I make most of the toys that my birds have. They consist of lots of drilled and chopped up 2×4ʼs, 2×2ʼs and 1×4ʼs pine pieces. When I have a chance I dye the wood. When I donʼt have the time and the birds need more toys, I skip that step. The birds really donʼt seem to care. Itʼs an esthetic thing. For me. The bigger cuts of wood starts out on the large toys; many pieces hung on a foundation for my macaws. The pieces that are not drilled but chopped, get dropped into their stainless steel toy buckets hung on the insides of their cages for foot toys. So let the games begin.
Within a day, the bottoms of the cages are full of wood chips, partial pieces and full pieces that, well, just got dropped with a little parrot distraction. When I change papers every morning, I retrieve all of the salvageable pieces that are now of no interest. (I can just hear it now… “What?? Me go down there and pick THAT thing up? Not my job.”) I make sure that I do not save anything that has bird droppings on it – that wood is recycled elsewhere. I collect all of those pieces and make some quick decisions as Iʼm pulling old papers and replacing: Is it big enough to restring because the hole is still intact? Is it just a chunk? Then into the bucket it goes. Or has it been gnawed down to ʻAmazonʼ size? If thatʼs the case, my Amazons are the recipients of ʻnewʼ chew toys, and into their buckets they go! I go through the same process with my Amazons, who not only enjoy their bucket goodies, but also a box or pile of treasures on the bottoms of their cages.

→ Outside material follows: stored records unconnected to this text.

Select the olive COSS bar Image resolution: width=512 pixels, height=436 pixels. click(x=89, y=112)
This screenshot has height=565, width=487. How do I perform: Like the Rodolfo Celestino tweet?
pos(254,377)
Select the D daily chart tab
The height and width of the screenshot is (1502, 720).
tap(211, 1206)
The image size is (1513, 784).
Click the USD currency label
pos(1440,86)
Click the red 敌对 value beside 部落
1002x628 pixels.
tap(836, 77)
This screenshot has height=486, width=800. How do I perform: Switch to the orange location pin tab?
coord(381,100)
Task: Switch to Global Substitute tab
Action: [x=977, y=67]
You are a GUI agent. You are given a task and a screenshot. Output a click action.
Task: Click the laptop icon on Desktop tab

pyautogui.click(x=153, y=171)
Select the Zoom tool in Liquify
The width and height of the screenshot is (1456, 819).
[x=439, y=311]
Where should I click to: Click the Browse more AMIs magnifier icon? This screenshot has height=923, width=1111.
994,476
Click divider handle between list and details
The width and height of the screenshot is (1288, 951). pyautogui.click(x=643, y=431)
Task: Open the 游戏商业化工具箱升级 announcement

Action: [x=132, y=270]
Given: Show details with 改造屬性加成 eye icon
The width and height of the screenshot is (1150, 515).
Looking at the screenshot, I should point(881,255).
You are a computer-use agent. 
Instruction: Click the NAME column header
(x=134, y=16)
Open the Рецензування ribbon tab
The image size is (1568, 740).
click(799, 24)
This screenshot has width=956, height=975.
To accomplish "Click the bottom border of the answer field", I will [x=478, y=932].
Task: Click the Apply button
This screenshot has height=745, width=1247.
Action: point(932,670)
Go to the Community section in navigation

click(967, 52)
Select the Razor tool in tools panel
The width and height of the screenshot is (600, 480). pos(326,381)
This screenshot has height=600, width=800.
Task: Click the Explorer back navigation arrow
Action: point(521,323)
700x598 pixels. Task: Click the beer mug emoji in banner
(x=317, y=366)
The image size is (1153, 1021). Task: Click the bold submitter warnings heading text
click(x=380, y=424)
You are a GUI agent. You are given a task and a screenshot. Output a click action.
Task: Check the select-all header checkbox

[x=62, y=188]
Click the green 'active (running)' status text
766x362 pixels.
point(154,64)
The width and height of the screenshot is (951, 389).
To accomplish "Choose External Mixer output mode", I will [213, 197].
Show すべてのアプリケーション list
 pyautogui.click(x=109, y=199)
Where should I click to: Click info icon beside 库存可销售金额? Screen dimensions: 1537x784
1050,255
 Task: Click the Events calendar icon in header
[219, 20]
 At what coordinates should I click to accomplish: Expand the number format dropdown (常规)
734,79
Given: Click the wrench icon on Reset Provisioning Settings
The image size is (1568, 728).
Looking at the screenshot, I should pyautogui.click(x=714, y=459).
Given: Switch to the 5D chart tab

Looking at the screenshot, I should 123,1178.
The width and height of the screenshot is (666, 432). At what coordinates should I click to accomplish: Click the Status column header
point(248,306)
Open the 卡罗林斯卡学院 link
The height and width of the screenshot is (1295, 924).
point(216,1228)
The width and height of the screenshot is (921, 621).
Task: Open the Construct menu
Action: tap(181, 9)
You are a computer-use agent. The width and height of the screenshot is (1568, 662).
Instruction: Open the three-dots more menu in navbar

This method can also be applied to destroyed toys that have good SS chain, O rings, quick links, and other toy parts remaining. Recycle, reuse, rebuild. Itʼs a great way to get creative and save some money. (Do we really think our birds rate us on our creativity??) So donʼt pitch out broken toys or wood chunks. Save what you can and try this approach, if you havenʼt already, and just know your birds will think youʼve gone and spent a bunch of money on them! “Look, Kiwi, she put a new toy in here!”